Text excerpt:
Biodiversity is a challenge for everyone and we must tackle it together

In 2015, the National Federation of Builders (NFB) sat around a table with Natural England (NE) to once again discuss the onerous process of environmental impact assessments.

This topic has come up on many occasions but it wasn’t until NE announced a ground-breaking DNA test(1), which surveyed the connectivity of the Great Crested Newt (GCN), that the potential of simplifying assessments while protecting the environment really took off.

Initial discussions, stemming from the NFB’s involvement in the NE Development Industry Group, saw NE policy members attend the House Builders Association (HBA) board meeting, the housebuilding division of the NFB, to see how members could get involved in a GCN pilot in Woking.

This productive and candid meeting led to HBA board members participating in surveys, roundtables and project testing to make sure the schemes structure was deliverable.

It was therefore no surprise that the GCN trial was deemed a success, with one HBA member even purchasing land for a newt habitat.

The trial was rolled out to a handful of other local authorities under ‘district licensing’(2) and when the Government announced their net gain consultation, it also asked whether district licensing should be rolled out across the UK. Unsurprisingly, the industry said yes.

Yet the GCN is not the collaboration the NFB is most excited about. While we have sped up environmental applications, reduced bureaucracy and saved many thousands of newts, the real prize is the introduction of biodiversity net gain (BNG).

Supplied information:
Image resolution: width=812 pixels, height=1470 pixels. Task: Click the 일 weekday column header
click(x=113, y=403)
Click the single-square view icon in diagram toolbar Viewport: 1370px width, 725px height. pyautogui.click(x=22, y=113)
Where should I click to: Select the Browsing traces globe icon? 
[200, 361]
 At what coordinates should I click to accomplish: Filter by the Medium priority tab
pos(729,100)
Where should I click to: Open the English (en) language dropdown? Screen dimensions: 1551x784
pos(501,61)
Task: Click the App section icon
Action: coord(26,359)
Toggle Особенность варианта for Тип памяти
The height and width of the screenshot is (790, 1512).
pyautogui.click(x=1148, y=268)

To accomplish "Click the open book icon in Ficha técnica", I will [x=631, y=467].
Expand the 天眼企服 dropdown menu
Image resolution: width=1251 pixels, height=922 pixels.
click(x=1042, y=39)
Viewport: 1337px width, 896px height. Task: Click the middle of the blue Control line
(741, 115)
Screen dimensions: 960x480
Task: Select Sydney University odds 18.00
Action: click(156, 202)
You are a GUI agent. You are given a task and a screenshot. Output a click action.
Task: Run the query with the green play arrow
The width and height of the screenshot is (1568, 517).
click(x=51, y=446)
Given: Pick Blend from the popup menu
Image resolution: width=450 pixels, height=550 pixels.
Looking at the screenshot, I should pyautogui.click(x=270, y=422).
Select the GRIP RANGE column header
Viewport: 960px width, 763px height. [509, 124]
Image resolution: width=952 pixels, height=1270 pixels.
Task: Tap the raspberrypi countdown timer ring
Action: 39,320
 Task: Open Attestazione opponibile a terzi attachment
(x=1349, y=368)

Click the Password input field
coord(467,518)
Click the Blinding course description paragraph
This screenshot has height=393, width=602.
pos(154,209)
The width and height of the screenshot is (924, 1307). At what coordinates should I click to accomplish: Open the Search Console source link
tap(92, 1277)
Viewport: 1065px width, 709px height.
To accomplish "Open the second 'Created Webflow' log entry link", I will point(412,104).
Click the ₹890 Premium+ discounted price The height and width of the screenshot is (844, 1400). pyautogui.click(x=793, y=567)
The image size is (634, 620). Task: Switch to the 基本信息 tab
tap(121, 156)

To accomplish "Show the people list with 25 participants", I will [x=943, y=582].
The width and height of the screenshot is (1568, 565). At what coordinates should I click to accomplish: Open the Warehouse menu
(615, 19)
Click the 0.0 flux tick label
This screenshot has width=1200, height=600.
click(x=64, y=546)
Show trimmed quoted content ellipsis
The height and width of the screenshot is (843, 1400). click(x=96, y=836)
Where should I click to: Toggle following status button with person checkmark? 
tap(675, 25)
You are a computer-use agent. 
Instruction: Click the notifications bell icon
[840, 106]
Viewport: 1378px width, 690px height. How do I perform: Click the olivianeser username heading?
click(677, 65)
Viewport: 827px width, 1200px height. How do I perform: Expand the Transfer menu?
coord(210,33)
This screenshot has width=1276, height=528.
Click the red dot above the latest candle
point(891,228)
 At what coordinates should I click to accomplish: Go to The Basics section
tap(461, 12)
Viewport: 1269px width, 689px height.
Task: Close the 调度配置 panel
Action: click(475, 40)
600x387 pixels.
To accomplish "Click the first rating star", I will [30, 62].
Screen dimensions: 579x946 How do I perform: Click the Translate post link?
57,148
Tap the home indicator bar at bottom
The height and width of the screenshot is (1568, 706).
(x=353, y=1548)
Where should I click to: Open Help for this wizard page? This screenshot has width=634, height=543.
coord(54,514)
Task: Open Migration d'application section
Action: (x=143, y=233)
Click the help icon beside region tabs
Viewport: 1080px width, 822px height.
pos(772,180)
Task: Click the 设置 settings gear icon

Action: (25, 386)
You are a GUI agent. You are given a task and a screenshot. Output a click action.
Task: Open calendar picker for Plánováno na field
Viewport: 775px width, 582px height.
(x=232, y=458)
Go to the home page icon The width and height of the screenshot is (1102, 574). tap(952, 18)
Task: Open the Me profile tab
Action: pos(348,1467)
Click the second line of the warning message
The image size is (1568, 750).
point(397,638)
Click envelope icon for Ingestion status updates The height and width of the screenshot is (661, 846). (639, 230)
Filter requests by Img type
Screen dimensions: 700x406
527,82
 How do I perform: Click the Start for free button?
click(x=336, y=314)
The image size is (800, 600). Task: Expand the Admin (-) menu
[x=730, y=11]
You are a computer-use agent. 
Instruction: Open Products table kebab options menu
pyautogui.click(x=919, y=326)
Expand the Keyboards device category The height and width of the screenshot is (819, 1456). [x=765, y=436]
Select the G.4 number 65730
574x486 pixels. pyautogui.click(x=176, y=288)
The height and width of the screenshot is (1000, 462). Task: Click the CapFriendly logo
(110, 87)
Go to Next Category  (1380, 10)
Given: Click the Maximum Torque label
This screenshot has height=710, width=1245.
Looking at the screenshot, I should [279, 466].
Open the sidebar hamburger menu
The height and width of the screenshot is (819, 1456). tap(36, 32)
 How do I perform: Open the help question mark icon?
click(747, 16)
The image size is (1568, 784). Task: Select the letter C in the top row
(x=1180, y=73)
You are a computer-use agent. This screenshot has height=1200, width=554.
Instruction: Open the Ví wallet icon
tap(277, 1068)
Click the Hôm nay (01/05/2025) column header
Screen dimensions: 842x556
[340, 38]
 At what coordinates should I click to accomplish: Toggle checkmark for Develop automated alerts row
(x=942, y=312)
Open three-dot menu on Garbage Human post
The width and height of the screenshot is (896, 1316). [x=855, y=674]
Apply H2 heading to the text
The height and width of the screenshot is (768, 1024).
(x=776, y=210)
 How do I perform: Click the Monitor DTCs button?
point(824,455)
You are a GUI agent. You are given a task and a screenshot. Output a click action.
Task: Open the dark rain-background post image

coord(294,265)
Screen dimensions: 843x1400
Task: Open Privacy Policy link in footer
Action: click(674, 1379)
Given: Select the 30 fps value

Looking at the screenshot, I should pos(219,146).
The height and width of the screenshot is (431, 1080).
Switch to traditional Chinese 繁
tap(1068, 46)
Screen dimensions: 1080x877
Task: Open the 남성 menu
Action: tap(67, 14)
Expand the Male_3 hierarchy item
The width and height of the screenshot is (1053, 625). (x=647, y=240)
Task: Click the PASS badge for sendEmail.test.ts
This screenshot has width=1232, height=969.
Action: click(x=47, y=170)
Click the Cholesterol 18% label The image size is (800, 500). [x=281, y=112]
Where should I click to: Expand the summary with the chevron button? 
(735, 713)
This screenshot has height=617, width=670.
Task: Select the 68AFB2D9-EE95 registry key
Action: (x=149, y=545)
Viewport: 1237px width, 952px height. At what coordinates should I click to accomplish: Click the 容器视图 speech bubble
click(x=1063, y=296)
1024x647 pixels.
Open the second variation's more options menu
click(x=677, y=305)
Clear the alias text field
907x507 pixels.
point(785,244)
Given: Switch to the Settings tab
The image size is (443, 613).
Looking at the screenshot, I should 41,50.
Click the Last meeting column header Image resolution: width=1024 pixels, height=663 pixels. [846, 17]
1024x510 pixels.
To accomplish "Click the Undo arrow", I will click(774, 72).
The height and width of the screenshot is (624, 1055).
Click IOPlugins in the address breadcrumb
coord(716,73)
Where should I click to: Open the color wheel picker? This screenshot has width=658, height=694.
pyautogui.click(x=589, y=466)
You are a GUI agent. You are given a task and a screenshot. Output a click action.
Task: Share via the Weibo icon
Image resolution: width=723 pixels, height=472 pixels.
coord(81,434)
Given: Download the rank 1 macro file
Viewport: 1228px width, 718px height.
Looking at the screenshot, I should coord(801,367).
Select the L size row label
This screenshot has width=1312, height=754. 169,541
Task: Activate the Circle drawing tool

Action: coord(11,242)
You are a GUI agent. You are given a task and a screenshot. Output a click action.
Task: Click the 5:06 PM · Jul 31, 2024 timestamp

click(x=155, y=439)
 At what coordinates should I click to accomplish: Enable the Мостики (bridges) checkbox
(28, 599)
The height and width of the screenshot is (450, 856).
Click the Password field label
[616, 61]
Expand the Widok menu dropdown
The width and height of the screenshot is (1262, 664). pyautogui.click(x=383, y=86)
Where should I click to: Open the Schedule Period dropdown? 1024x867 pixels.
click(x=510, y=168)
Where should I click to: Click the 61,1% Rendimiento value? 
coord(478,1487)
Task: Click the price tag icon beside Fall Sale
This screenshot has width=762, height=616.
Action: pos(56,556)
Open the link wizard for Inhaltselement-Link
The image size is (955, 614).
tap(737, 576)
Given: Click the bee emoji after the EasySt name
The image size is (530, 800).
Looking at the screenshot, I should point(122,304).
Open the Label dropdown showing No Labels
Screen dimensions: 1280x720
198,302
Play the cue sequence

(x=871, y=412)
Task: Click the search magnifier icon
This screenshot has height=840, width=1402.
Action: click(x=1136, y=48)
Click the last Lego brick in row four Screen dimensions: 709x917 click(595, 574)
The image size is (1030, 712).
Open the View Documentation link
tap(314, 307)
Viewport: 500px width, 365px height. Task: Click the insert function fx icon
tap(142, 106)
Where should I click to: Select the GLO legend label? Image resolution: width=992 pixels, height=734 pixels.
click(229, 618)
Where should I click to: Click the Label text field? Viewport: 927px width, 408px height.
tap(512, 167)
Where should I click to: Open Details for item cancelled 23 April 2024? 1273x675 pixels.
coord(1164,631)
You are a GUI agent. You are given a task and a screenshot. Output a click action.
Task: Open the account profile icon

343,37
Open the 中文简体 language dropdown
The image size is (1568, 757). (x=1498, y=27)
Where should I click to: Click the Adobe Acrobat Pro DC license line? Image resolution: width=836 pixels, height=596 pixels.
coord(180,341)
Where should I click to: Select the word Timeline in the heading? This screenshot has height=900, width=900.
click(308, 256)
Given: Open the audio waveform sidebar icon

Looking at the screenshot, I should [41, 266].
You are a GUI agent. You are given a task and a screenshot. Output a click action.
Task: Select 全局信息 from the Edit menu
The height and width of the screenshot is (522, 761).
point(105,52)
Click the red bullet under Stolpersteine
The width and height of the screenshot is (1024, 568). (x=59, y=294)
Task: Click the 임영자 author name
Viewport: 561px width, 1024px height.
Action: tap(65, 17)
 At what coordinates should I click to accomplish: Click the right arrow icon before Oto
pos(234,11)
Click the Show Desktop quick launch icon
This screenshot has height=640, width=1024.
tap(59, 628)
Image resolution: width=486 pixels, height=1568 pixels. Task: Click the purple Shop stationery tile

Work instructions:
**A.** From the biodiversity article, list every full name that is followed by an abbreviation in parentheses, giving each with its abbreviation.
**B.** Quote the biodiversity article from "Initial discussions, stemming" up to and including "a newt habitat.".

Responses:
**A.**
- National Federation of Builders (NFB)
- Natural England (NE)
- Great Crested Newt (GCN)
- House Builders Association (HBA)
- biodiversity net gain (BNG)

**B.**
Initial discussions, stemming from the NFB’s involvement in the NE Development Industry Group, saw NE policy members attend the House Builders Association (HBA) board meeting, the housebuilding division of the NFB, to see how members could get involved in a GCN pilot in Woking.

This productive and candid meeting led to HBA board members participating in surveys, roundtables and project testing to make sure the schemes structure was deliverable.

It was therefore no surprise that the GCN trial was deemed a success, with one HBA member even purchasing land for a newt habitat.